PROSPECTUS SUPPLEMENT NO. 42

17,417,434 SHARES OF COMMON STOCK

AGENUS INC.

This prospectus supplement amends the prospectus dated March 16, 2009 (as supplemented on April 15, 2009, April 17, 2009, April 22, 2009, April 27, 2009, May 4, 2009, May 11, 2009, May 27, 2009, June 4, 2009, June 8, 2009, June 9, 2009, June 11, 2009, June 15, 2009, July 7, 2009, July 15, 2009, August 3, 2009, August 5, 2009, September 11, 2009, September 18, 2009, November 12, 2009, January 5, 2010, March 1, 2010, March 25, 2010, April 26, 2010, May 11, 2010, May 18, 2010, July 23, 2010, August 9, 2010, August 25, 2010, November 3, 2010, November 10, 2010, December 30, 2010, January 7, 2011, January 14, 2011, January 28, 2011, March 1, 2011, March 8, 2011, March 18, 2011, April 18, 2011, May 5, 2011, and May 9, 2011) to allow certain stockholders or their pledgees, donees, transferees, or other successors in interest (the “Selling Stockholders”), to sell, from time to time, up to 8,708,717 shares of our common stock, which they have acquired in a private placement in the United States, and up to 8,708,717 shares of our common stock issuable upon the exercise of warrants which are held by the Selling Stockholders named in the prospectus. On January 9, 2010, these warrants expired unexercised.

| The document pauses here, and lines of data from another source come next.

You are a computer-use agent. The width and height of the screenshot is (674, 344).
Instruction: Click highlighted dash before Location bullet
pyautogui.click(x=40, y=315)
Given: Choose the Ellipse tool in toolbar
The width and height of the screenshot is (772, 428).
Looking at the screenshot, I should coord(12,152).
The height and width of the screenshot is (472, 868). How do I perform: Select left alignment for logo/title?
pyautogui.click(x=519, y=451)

We would not receive any proceeds from any such sale of these shares. To the extent any of the warrants are exercised for cash, if at all, we will receive the exercise price for those warrants.

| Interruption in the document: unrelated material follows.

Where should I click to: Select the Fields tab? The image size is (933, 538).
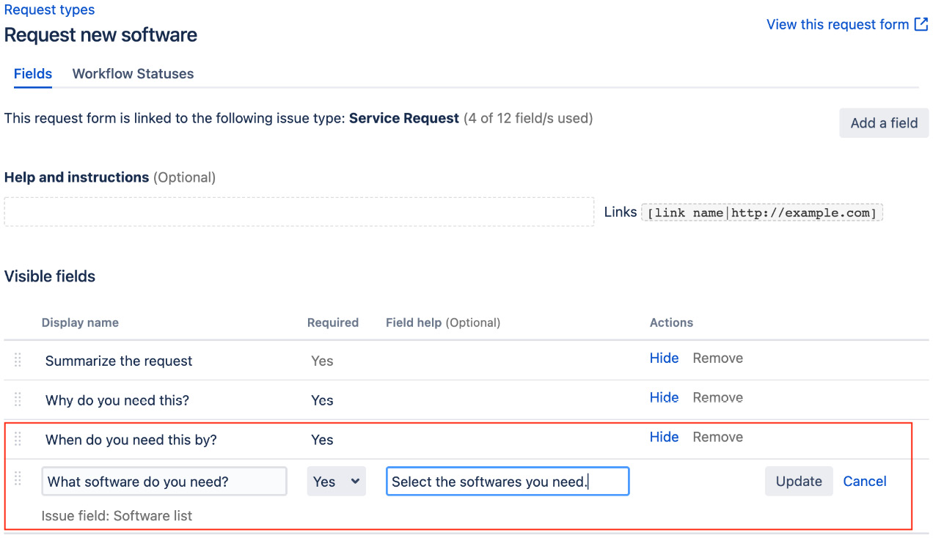(x=32, y=73)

This prospectus supplement is being filed to include the information set forth in the Current Report on Form 8-K filed on June 6, 2011, which is set forth below. This prospectus supplement should be read in conjunction with the prospectus dated March 16, 2009, Prospectus Supplement No. 1 dated April 15, 2009, Prospectus Supplement No. 2 dated April 17, 2009, Prospectus Supplement No. 3 dated April 22, 2009, Prospectus Supplement No. 4 dated April 27, 2009, Prospectus Supplement No. 5 dated May 4, 2009, Prospectus Supplement No. 6 dated May 11, 2009, Prospectus Supplement No. 7 dated May 27, 2009, Prospectus Supplement No. 8 dated June 4, 2009, Prospectus Supplement No. 9 dated June 8, 2009, Prospectus Supplement No. 10 dated June 9, 2009, Prospectus Supplement No. 11 dated June 11, 2009, Prospectus Supplement No. 12 dated June 15, 2009, Prospectus Supplement No. 13 dated July 7, 2009, Prospectus Supplement No. 14 dated July 15, 2009, Prospectus Supplement No. 15 dated August 3, 2009, Prospectus Supplement No. 16 dated August 5, 2009, Prospectus Supplement No. 17 dated September 11, 2009, Prospectus Supplement No. 18 dated September 18, 2009, Prospectus Supplement No. 19 dated November 12, 2009, Prospectus Supplement No. 20 dated January 5, 2010, Prospectus Supplement No. 21 dated March 1, 2010, Prospectus Supplement No. 23 dated March 25, 2010, Prospectus Supplement No. 24 dated April 26, 2010, Prospectus Supplement No. 25 dated May 11, 2010, Prospectus Supplement No. 26 dated May 18, 2010, Prospectus Supplement No. 27 dated July 23, 2010, Prospectus Supplement No. 28 dated August 9, 2010, Prospectus Supplement No. 29 dated August 25, 2010, Prospectus Supplement No. 30 dated November 3, 2010, Prospectus Supplement No. 31 dated November 10, 2010, Prospectus Supplement No. 32 dated December 30, 2010, Prospectus Supplement No. 33 dated January 7, 2011, Prospectus Supplement No. 34 dated January 14, 2011, Prospectus Supplement No. 35 dated January 28, 2011, Prospectus Supplement No. 36 dated March 1, 2011, Prospectus Supplement No. 37 dated March 8, 2011, Prospectus Supplement No. 38 dated March 18, 2011, Prospectus Supplement No. 39 dated April 18, 2011, Prospectus Supplement No. 40 dated May 5, 2011, and Prospectus Supplement No. 41 dated May 9, 2011 which are to be delivered with this prospectus supplement.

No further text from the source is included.